> Records to use
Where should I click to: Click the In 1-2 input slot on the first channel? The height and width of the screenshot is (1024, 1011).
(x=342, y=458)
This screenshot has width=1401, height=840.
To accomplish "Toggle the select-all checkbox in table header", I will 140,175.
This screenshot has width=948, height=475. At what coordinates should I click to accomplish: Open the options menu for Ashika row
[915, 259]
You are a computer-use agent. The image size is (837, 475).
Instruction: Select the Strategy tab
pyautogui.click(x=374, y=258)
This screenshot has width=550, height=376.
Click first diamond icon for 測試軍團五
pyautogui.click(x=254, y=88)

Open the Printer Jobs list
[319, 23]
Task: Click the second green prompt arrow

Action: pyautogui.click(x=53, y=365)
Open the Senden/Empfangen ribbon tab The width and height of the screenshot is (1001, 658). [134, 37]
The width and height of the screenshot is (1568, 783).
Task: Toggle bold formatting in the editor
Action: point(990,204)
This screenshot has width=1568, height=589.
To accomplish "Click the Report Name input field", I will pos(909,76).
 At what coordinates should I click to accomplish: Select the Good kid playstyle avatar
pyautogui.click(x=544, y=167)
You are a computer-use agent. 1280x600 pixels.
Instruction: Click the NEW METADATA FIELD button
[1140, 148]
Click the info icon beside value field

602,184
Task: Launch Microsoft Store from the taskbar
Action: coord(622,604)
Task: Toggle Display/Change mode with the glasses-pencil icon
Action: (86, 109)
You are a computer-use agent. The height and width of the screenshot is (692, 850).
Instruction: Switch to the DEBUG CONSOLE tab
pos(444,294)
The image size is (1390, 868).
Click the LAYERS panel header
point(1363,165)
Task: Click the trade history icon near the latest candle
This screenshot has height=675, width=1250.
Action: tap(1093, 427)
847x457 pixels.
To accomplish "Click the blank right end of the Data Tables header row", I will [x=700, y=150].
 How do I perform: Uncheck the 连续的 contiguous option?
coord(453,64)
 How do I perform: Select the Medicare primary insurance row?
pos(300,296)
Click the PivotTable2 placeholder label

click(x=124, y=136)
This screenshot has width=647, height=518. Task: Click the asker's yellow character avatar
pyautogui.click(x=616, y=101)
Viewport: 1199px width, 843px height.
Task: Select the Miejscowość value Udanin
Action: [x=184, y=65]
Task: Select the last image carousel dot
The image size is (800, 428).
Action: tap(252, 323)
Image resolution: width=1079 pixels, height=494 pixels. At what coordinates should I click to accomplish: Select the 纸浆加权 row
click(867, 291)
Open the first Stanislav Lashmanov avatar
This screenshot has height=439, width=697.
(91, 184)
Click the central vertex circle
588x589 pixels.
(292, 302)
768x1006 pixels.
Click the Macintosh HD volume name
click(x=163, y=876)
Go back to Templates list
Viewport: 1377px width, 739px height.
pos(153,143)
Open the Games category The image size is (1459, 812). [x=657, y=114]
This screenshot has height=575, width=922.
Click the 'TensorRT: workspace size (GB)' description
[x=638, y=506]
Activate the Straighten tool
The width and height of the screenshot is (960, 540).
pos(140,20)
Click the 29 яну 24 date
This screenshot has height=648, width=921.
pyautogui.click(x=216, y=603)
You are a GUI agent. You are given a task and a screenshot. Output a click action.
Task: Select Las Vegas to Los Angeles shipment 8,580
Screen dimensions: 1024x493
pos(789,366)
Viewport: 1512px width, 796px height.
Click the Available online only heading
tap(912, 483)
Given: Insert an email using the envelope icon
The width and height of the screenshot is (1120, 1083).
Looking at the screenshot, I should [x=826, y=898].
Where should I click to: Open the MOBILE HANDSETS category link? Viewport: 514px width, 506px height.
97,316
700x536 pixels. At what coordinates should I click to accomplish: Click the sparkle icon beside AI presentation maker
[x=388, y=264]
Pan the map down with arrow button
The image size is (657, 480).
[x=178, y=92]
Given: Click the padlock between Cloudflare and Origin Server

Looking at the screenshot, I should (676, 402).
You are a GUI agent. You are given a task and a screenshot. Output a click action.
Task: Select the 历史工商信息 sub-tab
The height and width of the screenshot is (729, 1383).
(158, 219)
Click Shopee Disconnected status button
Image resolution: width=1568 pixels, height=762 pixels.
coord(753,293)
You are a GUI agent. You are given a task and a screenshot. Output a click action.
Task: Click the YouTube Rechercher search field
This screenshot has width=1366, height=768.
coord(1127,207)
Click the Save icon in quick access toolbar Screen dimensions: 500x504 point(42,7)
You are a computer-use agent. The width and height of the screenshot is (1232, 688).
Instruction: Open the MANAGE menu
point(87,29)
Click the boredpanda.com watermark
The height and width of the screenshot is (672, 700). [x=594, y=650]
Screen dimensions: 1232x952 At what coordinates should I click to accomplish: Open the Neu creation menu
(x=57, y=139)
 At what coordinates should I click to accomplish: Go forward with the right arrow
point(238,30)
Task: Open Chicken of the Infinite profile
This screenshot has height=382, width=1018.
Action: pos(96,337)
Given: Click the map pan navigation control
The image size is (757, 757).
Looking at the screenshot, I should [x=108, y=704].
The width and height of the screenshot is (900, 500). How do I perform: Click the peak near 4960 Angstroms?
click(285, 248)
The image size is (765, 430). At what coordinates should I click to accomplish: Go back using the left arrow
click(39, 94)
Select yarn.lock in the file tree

> Activity
Could you restate, word for word, the lines above from the one with "Screen dimensions: 1024x493" to the one with "Given: Insert an", both included?

> Expected answer
Screen dimensions: 1024x493
pos(789,366)
Viewport: 1512px width, 796px height.
Click the Available online only heading
tap(912, 483)
Given: Insert an email using the envelope icon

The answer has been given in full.